_TASK PROMPT_.
Where does the string "gear" occur in the records? Copy each line that holds it.
** DATA EXCERPTS follows **
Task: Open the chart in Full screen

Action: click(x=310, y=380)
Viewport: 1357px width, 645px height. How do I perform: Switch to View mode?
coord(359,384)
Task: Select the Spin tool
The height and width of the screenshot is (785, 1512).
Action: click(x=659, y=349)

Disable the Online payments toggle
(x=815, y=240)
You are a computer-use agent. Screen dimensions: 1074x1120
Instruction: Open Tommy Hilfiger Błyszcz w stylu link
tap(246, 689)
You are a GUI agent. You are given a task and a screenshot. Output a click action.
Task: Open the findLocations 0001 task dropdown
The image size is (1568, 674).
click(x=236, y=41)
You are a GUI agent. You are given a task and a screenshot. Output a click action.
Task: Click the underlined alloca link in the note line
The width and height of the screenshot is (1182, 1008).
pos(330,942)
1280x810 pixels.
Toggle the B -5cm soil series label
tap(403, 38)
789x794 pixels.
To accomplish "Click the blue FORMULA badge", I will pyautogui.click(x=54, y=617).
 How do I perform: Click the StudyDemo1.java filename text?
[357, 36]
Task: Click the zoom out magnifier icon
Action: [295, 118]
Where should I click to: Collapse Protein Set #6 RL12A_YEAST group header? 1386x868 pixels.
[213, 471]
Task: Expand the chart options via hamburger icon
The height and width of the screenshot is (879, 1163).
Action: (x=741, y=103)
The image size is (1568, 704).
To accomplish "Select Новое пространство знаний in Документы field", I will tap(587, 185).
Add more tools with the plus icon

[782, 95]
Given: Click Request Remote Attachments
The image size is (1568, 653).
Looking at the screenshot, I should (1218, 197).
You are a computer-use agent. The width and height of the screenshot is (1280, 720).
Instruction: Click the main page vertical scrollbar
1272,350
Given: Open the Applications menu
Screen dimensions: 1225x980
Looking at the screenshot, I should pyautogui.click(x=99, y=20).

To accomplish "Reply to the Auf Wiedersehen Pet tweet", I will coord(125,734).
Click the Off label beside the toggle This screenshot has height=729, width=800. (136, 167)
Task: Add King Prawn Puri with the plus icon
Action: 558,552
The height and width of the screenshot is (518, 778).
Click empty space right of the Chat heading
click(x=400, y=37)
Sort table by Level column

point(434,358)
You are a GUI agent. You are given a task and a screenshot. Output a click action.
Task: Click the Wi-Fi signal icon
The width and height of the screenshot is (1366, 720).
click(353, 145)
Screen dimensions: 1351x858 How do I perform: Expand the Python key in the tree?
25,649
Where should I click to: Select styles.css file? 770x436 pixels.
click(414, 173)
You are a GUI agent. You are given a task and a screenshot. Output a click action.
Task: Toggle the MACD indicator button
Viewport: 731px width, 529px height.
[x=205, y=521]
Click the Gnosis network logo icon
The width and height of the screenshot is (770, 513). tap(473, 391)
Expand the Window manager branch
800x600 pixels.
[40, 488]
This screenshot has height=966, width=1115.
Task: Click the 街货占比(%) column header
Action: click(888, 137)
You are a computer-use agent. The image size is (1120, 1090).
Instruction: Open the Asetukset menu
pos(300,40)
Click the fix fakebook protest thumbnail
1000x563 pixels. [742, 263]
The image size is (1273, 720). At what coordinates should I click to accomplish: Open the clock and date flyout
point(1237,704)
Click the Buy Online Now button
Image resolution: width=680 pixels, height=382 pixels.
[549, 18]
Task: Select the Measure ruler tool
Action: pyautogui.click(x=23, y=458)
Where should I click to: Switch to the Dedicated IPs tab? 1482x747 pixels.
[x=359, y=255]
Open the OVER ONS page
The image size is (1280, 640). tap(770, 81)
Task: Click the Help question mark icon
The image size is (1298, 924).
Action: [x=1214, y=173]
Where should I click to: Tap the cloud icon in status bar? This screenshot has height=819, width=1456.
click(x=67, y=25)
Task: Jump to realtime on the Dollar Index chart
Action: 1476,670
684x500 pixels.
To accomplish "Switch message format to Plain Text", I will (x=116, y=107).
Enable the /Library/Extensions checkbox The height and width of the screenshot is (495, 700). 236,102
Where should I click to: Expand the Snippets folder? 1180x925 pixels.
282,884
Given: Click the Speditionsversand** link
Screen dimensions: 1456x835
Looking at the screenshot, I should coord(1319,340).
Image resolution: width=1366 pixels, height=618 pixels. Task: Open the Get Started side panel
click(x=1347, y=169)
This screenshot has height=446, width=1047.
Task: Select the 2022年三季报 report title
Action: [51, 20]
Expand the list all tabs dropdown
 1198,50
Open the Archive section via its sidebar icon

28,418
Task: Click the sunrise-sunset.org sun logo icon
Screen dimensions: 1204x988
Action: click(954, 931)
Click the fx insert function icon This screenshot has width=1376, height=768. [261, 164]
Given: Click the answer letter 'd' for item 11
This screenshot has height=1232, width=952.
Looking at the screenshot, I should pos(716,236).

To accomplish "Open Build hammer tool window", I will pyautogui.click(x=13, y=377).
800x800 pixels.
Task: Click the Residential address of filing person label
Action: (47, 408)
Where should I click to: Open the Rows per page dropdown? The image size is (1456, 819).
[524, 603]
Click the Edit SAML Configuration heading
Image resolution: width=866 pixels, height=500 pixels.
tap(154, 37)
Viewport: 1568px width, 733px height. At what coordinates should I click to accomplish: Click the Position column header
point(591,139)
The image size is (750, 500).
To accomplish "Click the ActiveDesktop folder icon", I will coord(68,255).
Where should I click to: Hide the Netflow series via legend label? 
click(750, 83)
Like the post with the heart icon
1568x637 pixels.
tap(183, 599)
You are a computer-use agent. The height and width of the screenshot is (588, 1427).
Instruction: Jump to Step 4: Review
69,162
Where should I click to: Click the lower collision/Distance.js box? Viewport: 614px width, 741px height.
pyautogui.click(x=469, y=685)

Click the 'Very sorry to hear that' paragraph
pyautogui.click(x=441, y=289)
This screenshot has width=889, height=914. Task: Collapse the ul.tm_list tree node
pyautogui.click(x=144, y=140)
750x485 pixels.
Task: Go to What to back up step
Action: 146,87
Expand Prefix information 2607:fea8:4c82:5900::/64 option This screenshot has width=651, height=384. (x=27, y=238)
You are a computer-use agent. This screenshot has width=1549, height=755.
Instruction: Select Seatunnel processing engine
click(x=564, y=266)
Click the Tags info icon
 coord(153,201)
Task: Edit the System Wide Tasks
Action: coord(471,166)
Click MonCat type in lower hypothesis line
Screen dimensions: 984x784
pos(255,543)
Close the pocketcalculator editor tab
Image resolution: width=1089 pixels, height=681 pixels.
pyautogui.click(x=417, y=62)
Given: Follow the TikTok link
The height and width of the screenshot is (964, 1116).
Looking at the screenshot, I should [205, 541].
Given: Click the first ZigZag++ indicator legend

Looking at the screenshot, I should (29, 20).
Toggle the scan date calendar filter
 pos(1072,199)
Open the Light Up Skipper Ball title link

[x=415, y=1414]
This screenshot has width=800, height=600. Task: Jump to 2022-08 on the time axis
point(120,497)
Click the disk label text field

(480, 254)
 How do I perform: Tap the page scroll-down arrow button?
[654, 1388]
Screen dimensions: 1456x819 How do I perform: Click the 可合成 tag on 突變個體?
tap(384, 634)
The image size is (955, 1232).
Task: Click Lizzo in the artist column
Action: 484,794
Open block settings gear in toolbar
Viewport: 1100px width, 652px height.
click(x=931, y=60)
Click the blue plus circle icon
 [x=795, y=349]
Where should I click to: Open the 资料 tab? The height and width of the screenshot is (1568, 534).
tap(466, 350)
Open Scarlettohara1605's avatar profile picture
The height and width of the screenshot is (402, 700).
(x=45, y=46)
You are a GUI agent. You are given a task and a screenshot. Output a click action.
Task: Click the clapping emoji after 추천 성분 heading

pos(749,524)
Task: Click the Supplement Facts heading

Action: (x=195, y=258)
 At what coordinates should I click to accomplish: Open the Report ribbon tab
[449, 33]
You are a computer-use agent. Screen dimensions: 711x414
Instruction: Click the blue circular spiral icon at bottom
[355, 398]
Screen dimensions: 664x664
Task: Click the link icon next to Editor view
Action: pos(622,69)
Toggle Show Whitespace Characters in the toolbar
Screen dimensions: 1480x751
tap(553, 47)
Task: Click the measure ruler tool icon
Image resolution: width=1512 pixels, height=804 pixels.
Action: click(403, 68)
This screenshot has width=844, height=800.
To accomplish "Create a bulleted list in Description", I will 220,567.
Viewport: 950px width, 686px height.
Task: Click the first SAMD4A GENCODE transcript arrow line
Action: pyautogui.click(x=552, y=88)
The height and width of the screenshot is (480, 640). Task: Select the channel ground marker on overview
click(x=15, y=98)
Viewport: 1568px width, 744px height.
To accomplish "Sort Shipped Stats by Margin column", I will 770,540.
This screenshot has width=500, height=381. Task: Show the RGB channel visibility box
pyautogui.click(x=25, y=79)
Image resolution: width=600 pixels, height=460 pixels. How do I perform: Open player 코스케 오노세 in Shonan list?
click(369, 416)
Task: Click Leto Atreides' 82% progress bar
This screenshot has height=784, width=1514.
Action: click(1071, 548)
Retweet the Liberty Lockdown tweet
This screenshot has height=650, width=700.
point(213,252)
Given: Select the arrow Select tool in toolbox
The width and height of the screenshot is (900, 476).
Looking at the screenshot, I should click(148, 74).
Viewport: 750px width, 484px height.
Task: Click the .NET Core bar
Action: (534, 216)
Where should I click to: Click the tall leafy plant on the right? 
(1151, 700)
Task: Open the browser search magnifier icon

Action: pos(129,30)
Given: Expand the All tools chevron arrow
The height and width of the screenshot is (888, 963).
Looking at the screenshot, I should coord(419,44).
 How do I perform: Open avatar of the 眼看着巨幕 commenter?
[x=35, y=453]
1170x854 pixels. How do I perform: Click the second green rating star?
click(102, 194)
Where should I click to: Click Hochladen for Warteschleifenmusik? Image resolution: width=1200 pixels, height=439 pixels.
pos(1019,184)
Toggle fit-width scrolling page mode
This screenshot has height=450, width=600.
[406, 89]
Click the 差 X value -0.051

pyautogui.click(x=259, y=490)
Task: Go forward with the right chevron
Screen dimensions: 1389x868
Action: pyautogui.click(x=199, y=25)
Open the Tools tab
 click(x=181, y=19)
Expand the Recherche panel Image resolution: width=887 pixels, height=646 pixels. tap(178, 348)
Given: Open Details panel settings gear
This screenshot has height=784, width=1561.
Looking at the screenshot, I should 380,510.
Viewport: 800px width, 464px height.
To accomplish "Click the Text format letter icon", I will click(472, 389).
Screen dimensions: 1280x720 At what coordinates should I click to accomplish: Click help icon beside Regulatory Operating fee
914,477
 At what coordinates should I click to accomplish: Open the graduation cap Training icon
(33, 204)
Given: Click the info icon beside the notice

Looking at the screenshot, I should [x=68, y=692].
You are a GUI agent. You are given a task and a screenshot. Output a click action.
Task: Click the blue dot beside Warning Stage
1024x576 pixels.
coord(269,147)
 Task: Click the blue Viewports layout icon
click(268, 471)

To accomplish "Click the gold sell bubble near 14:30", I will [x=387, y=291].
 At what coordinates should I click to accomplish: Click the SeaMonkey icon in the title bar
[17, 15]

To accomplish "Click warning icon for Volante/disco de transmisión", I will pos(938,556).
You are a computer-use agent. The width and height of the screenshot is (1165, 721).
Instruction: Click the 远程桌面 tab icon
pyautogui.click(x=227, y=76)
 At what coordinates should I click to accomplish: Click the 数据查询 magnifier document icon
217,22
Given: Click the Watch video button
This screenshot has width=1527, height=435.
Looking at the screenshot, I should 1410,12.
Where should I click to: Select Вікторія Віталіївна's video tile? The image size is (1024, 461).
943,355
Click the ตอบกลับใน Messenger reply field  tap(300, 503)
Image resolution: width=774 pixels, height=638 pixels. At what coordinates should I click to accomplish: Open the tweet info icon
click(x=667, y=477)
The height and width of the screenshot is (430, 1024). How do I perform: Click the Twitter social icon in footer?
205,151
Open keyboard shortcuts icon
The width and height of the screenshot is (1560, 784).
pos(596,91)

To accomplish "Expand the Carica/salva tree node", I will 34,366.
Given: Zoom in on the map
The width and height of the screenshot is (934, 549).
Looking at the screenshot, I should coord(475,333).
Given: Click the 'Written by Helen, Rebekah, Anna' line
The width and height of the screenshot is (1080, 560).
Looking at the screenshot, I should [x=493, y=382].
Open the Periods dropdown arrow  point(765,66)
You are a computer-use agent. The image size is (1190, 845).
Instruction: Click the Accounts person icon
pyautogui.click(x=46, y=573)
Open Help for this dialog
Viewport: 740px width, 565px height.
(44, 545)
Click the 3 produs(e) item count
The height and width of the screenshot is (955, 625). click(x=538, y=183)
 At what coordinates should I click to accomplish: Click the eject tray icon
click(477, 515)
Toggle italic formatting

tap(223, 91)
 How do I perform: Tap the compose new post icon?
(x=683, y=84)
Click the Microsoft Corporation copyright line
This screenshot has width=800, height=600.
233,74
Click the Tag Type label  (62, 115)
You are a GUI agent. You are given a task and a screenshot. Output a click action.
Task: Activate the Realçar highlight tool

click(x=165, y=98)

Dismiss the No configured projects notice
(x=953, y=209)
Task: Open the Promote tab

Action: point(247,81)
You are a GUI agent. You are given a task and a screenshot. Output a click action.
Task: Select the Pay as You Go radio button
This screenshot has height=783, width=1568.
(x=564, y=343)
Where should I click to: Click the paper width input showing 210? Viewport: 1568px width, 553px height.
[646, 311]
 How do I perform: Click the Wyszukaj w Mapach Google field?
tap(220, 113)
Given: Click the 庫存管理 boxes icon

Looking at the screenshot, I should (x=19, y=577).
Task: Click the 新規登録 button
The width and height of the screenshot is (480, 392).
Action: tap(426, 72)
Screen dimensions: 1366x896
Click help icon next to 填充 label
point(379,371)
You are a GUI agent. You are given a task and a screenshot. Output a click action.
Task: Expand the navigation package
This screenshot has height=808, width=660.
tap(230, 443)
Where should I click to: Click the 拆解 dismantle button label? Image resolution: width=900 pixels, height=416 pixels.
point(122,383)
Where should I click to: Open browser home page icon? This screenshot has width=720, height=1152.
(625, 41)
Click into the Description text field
** End of DATA EXCERPTS **
_TASK RESULT_.
Open block settings gear in toolbar
Given: Open Details panel settings gear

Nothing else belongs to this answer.